Hi, I Write Things!

I was reluctant to adapt the title of writer for a long time. I thought there were rules about it or some form I had to sign. Turns out, if you write, you’re a writer! Hooray! I borrowed this questionnaire from a fellow writer, Caroline Huball. You can read her blog at https://carolinehuball.wixsite.com/carolinehuball.

Question 1: When did you start writing for the first time?

I’ve been making up stories for as long as I can remember, even if they never saw the light of day. I was a voracious reader as a child, identifying sight words at the age of two. I can’t recall a time when there wasn’t a book in close proximity. I played pretend and made up plays and songs and wrote in journals. I attempted to write a story my senior year of high school, and though never completed, the roots were there. The first full manuscript I wrote was in 2013, when I thought, hmm maybe I’ll just write this down. Four years later, I have four complete manuscripts and enough plot bunnies to outlive me.

Question 2: What made you want to write seriously?

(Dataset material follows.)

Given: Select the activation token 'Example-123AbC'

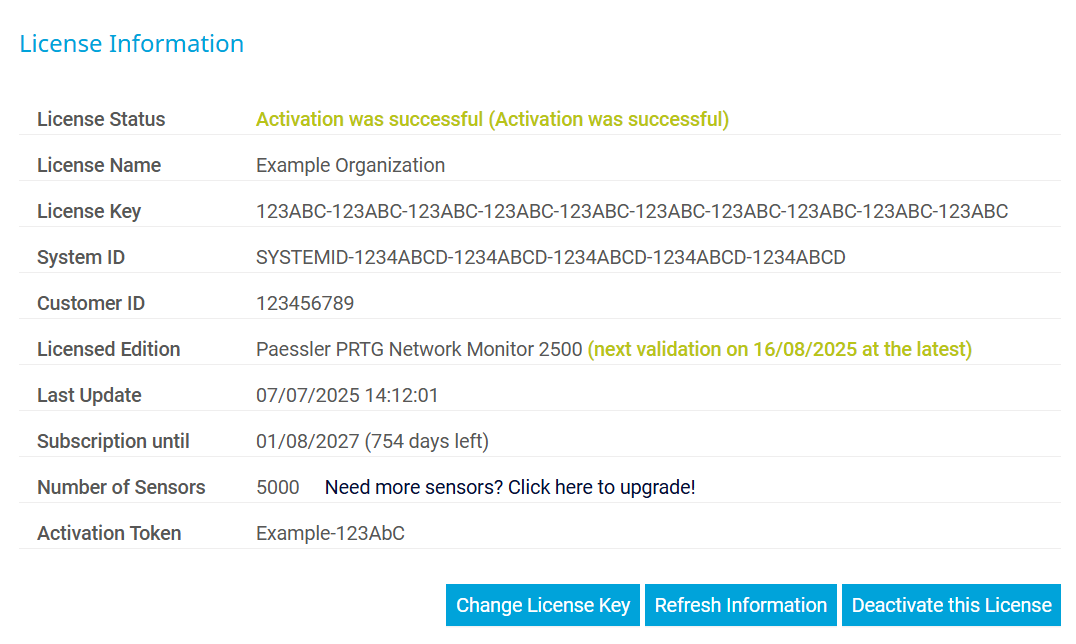Looking at the screenshot, I should (330, 533).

Life happened. I had a series of crises all at once and I was miserable and needed a channel for my frustrations. My first story is about redemption and fighting for something better because that was what I wanted. Writing was an outlet that I controlled and managed, and unlike every other creative pursuit I’d ever had, I was the executor. In a time when I felt powerless, holding my characters’ fates in my hands made me feel powerful. When I finished my first manuscript, I feared another idea would never come to me. A month later, I woke up out of a dead sleep with a question: what if someone showed up on your door and they didn’t know who they were, but they knew who you were? I knew I was hooked.

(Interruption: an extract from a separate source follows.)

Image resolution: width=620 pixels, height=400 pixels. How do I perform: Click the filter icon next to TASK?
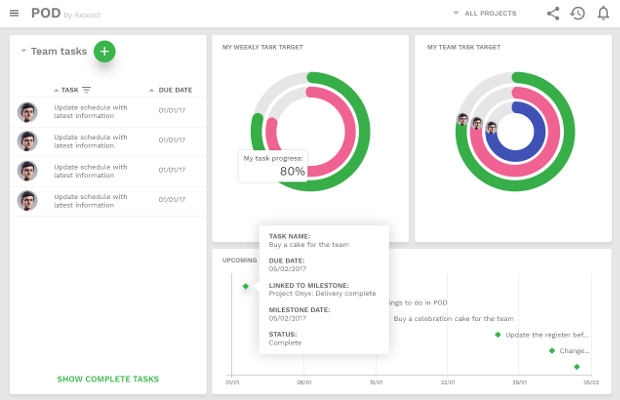[87, 90]
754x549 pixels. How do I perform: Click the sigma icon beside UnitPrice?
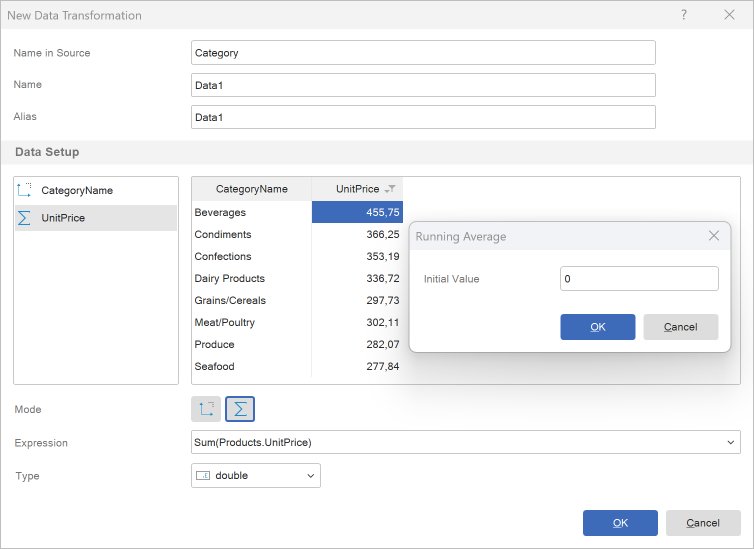(25, 218)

Questions 3: If you could only write about the ocean, the forest, or the desert for the rest of your life, which one would you pick?

There’s something so magical about the ocean – and so dangerous. Oceans are complex and hold such sensory power. Okay, now I want to go to the beach.

Question 4: Would you ever write a memoir?

I’ve always wanted to write about being a childhood cancer survivor, but I don’t know if anyone would want to read it.

Question 5: Do you like writing by hand or with a computer?

Mostly on the computer because it’s faster, but sometimes, when I’m stuck, I need a good old pen and notebook. It forces me to not get distracted by Twitter notifications think differently. I usually always hand write dialogue because I rehearse it separately from writing narrative. I would rather die a thousand deaths than have anyone catch me speaking in my male character voice. I’ve said too much.

Question 6: Do you listen to music while you write? What is the best writing music?

I can’t. I get too distracted. Especially if I have to focus when I’m editing or rewriting.

Question 7: Do people you’ve met make their way into your work?

Any writer who tells you their characters don’t resemble people they know is LYING. I borrow attributes from people I know and blend them all together and put them inside a character. I have a few characters I can specifically point to and say, that’s definitely [redacted].

Question 8: Favorite literary device

I like to hide things in plain sight and give little clues that you might not catch right away. All the Easter eggs in my current work in progress make me cackle with delight.

PS – All the notebooks in the picture are full of my words.

PPS – I left the orange one at a hotel and had them send it to me. I really hope they didn’t read it.